Josh Claybourn links to an article by Thomas Sowell lamenting the fact that bad economics gets passed on so often because good economists won't bother to refute anything that has already been seen to be refuted in academic journals by most of the community of economists. The problem is that none of it filters down to the popular level, and elections reflect all the mythical thinking that economists could easily refute. Along the way, he does some nice refuting of some of these myths.
Also via Josh Claybourn, this new combination modern art/public toilet really plays with our ideas of privacy. Imagine sitting on the toilet doing your duties with nothing but glass separating you and the people outside on the street. That's literally true here, and it will look just like that on the inside of the bathroom, though to the outside it just looks like a bunch of mirrors. The most interesting part, however, is that it's legal, in the spirit of the artwork, and most of all not even disgusting to urinate and defecate on a piece of art.
One Hand Clapping has a post balancing out some of what he's said previously on the gay marriage issue. His general perspective so far has been pretty much the same as mine, roughly ambivalent about the rage so far expressed by so many Christians on the issue, with really mixed feelings about the events transpiring in California, Massahusetts, Ohio, and pretty much every other state saying one thing or another on the issue. He generally seems to have no problem with a secular government doing whatever it wants to do in assigning a civil status to gay couples. This new post focuses on the comparison between biblical descriptions of homosexual sex and divorce often brought up by those who want to see approval for homosexuality. As usual, I don't see any problems with his argument.
A quick scan of "How Can We Know Anything About the Real Jesus?", by Mark Roberts, whose work in the past I've enjoyed and found balanced and not overstated, gives me enough reason to suggest it to those who worry about the extreme skeptical claims of some who call themselves scholars and yet think we don't know much about Jesus, which turns out to be a really extreme view among biblical scholars, not that the specials on the History Channel would clue anyone in to that.

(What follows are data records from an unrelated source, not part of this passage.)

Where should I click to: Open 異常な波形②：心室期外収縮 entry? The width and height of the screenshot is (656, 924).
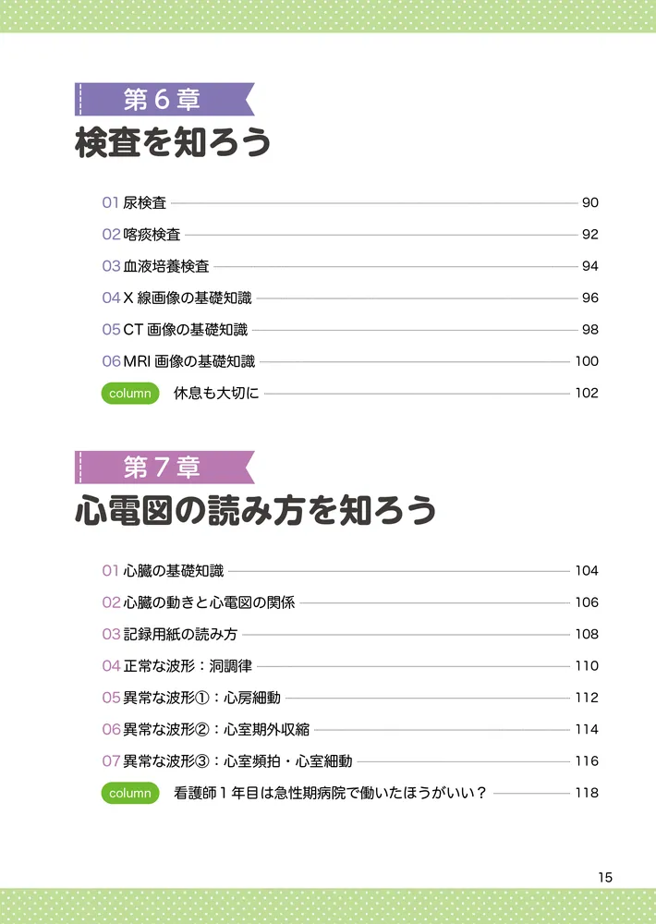click(214, 730)
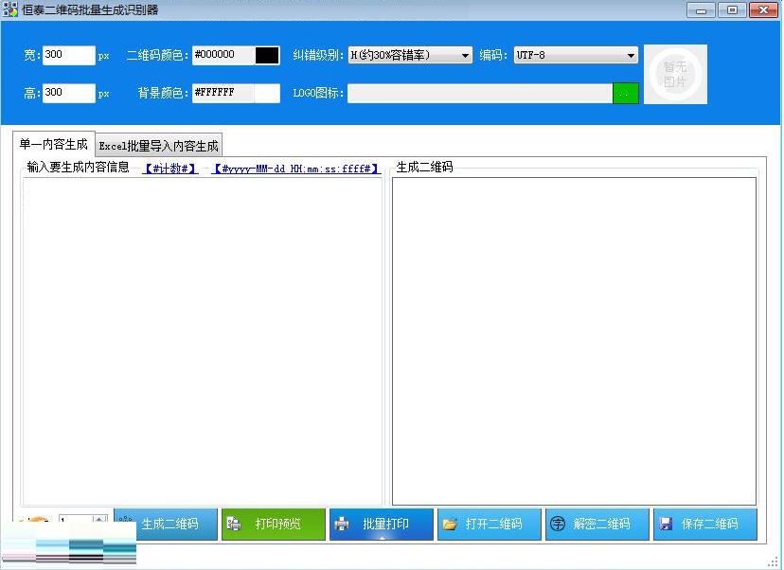The width and height of the screenshot is (784, 570).
Task: Click the QR content text input area
Action: [203, 341]
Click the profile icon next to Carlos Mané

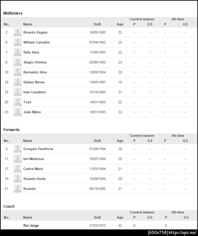[17, 169]
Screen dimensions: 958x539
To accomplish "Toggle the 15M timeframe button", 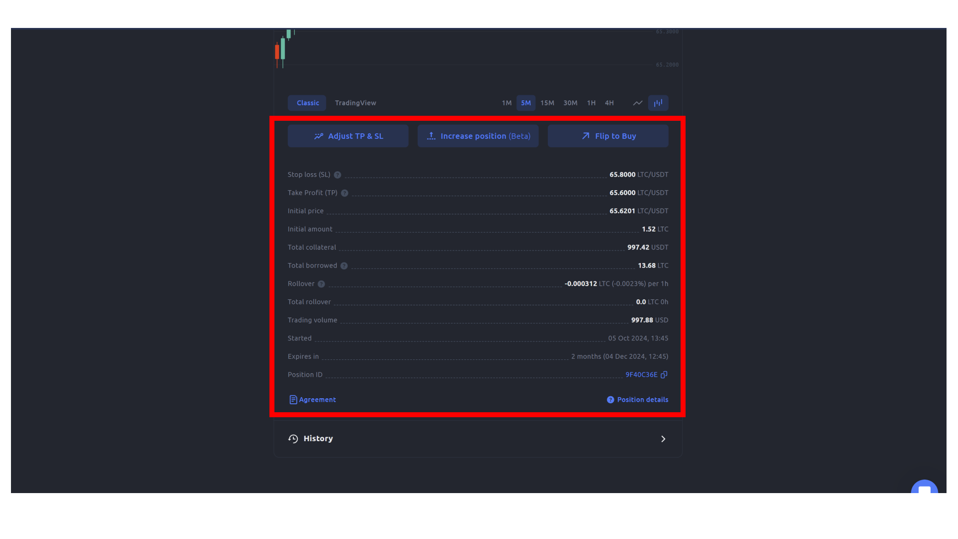I will coord(547,103).
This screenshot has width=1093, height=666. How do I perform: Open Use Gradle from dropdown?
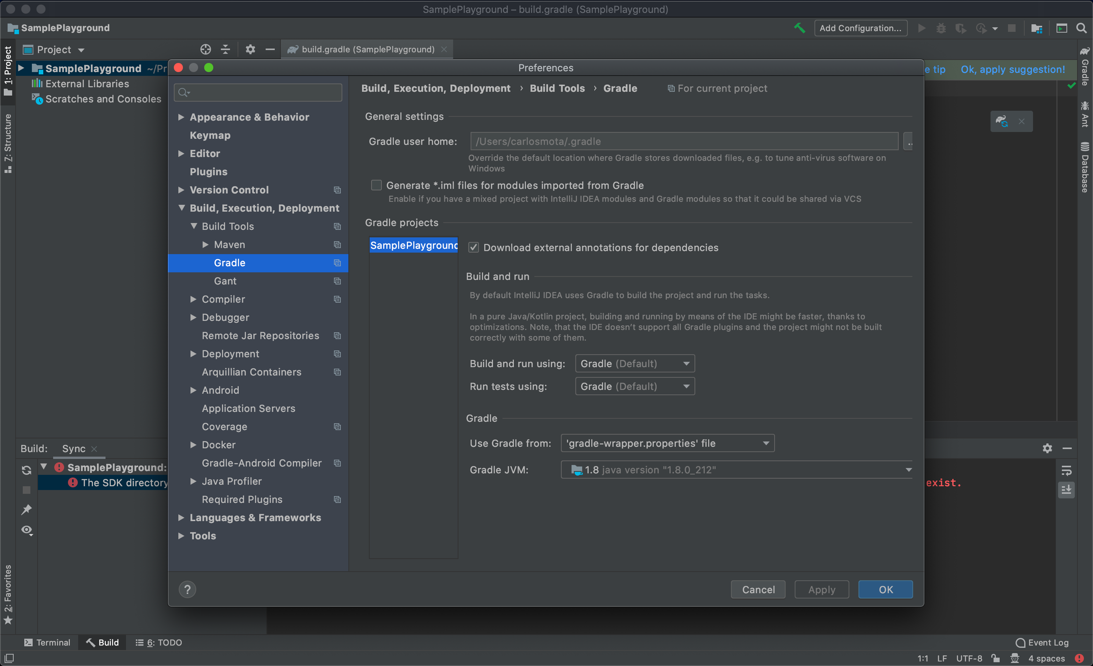click(667, 443)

Hey! I know this guy! One of the entries in the Christian Carnival VI is by Enoch Choi, who was in medical school at Brown when I was an undergrad there. I can't say I know him well, but we had some close friends in common, one of whom was in my wedding party (Melvin, if you read this, I have no remnants of your contact info. due to a virus a few years ago but would definitely appreciate an email). His wife Tania also blogs on a separate page at his site. These are two people whom I respect very much, and I look forward to reading their thoughts.